For years, Aeroplan cardholders have complained about the inflexibility of the program,and now Canadians are telling issuers they’re ready for a switch. In one survey conducted on behalf of Capital One, 75% of those aware of the changes taking place, will take a closer look at their options and 17% of those with a travel credit card are planning to switch issuers. This represents a significant opportunity for Canadian issuers to make a dent into the previously formidable Aeroplan credit card portfolio.
So why are Canadians so willing to take a look at alternatives to Aeroplan? “68% of travel credit card users are frustrated with difficulties redeeming points, hidden fees, and blackout dates” says Andrew Clarke, spokesperson for Capital One Canada. These have all been long standing issues with the Aeroplan program that are increasingly being solved by competitive offers. RBC was the first to offer an alternative with its motto of “any airline, any flight, any time.” Capital One does the same but has one-upped the offer by allowing cardholders to pay for taxes and fees with their points as well with their Aspire World Masrercard. Aeroplan has long suffered from the extra fees, which in some cases match the cost of the ticket itself.
In a brilliant and fun way to bring attention to the issues and alternatives, Capital One has launched a campaign called #PointsPain, with a website at www.endpointspain.ca , where Canadians can share their issues with their rewards program with other Canadians and find solutions as well. Other issuers have similarly addressed the opportunity. BMO is offering its highest sign-up bonus points ever, RBC has upped its sign-up bonus selectively as well.
Aeroplan,CIBC and TD need to provide a seamless portfolio conversion experience to prevent significant attrition. However, regardless of what Aeroplan, CIBC and TD do, they’re going to have to pay to retain cardholders seem to be all too happy to explore alternatives. Lastly, as we’ve always said, cardholders will continue to be the net beneficiaries as issuers actively compete for their attention with welcome bonus offers, annual fee waivers and introductory rates.
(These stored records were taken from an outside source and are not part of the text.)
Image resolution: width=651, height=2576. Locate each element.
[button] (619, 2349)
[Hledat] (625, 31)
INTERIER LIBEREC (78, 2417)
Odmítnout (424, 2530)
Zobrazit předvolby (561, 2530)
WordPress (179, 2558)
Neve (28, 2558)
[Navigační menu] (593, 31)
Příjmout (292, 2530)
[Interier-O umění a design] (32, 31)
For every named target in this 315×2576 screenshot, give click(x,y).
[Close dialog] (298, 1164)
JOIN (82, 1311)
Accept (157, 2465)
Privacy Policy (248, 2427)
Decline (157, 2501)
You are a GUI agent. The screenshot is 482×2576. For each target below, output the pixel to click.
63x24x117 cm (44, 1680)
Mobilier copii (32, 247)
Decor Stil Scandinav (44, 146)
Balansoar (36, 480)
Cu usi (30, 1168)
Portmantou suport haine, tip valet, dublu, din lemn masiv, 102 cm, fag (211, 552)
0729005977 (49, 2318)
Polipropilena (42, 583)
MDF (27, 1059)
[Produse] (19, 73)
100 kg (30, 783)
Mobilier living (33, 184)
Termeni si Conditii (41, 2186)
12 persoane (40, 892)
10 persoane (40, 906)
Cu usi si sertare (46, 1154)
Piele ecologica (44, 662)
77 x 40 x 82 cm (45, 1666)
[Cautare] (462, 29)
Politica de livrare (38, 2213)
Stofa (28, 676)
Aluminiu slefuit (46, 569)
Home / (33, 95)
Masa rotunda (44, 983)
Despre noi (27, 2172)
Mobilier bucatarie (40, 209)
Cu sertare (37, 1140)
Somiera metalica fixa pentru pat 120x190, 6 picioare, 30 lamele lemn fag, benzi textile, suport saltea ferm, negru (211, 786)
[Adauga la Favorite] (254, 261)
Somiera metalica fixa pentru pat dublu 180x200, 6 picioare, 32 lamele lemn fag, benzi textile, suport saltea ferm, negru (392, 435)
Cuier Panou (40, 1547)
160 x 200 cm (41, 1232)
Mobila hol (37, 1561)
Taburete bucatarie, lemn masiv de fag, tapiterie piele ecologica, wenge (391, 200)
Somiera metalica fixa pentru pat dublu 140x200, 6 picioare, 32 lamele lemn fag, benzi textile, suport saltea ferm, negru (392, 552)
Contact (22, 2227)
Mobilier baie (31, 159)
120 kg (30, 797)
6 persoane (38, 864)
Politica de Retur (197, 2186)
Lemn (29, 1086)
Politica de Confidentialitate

For those considering alternatives, weight your offers carefully. While sign-up bonuses and annual fee waivers can be impressive, don’t forget to look at the long-term value of the points offering when comparing programs. That said, if you’ve been eyeing a particular card for a while, and you’re offered an atypical incentive,this is the time to pounce. Others might want to compare Canadian credit cards to see how much they can earn from each rewards credit card based on an individuals unique credit card spending profile.